## start Supplied text

RaBitQ Binary quantization 101: An Introduction

From vector search to powerful REST APIs, Elasticsearch offers developers the most extensive search toolkit. Dive into our sample notebooks in the Elasticsearch Labs repo to try something new. You can also start your free trial or run Elasticsearch locally today.

Introduction

As we have discussed previously in Scalar Quantization 101 most embedding models output $float32$ vector values, which is often excessive to represent the vector space. Scalar quantization techniques greatly reduce the space needed to represent these vectors. We've also previously talked about Bit Vectors In Elasticsearch and how binary quantization can often be unacceptably lossy.

## end Supplied text

Task prompt: Continue the introduction to RaBitQ binary quantization above, starting after its final sentence.

## start Supplied data

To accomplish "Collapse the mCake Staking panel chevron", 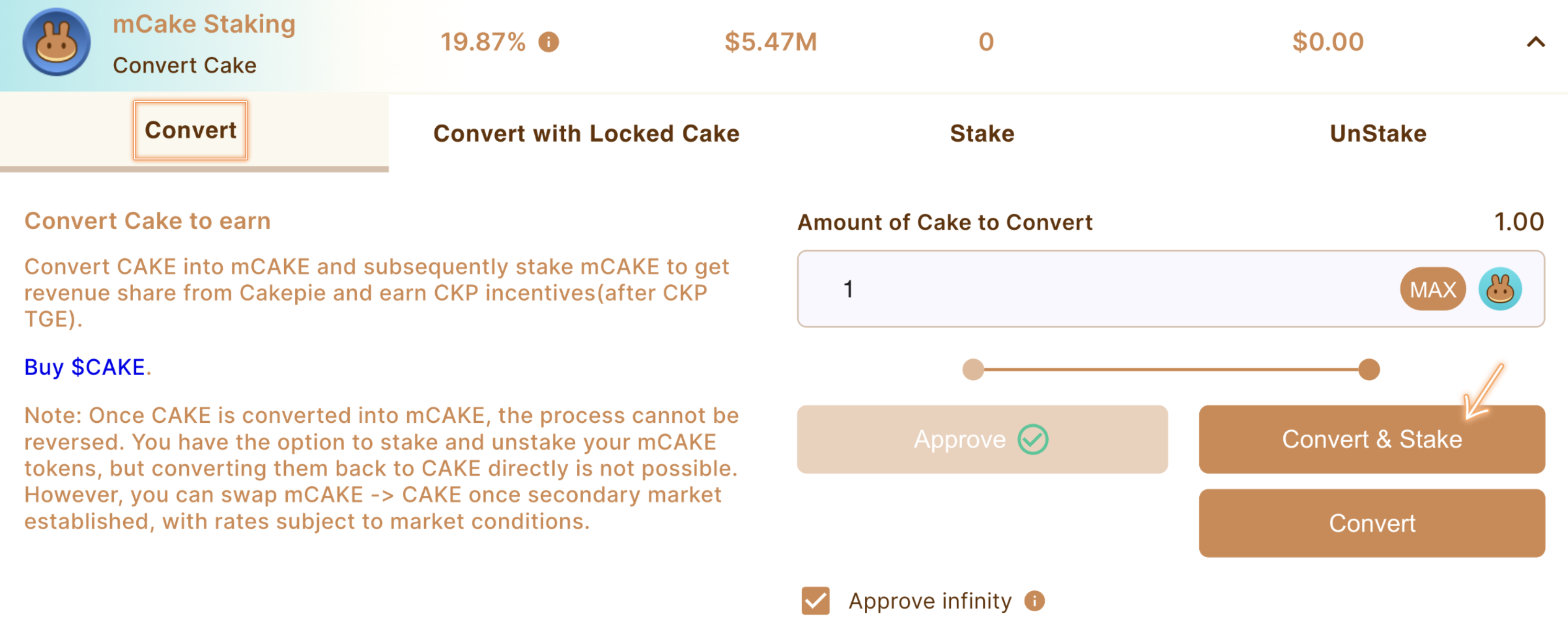I will (x=1535, y=42).

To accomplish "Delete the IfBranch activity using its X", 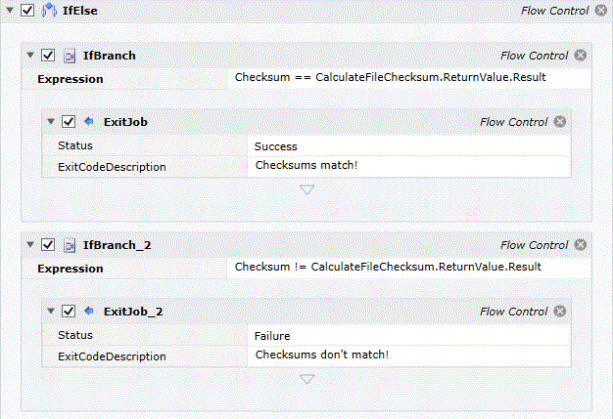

## end Supplied data

Response below:
With binary quantization techniques such as those presented in the RaBitQ paper we can address the problems associated with naively quantizing into a bit vector and maintain the quality associated with scalar quantization by more thoughtfully subdividing the space and retaining residuals of the transformation. These newer techniques allow for better optimizations and generally better results over other similar techniques like product quantization (PQ) in distance calculations and a 32x level of compression that typically is not possible with scalar quantization.

Here we'll walk through some of the core aspects of binary quantization and leave the mathematical details to the RaBitQ paper.

Building the Bit Vectors

Because we can more efficiently pre-compute some aspects of the distance computation, we treat the indexing and query construction separately.

To start with let's walk through indexing three very simple 2 dimensional vectors, $v_1$ , $v_2$ , and $v_3$ , to see how they are transformed and stored for efficient distance computations at query time.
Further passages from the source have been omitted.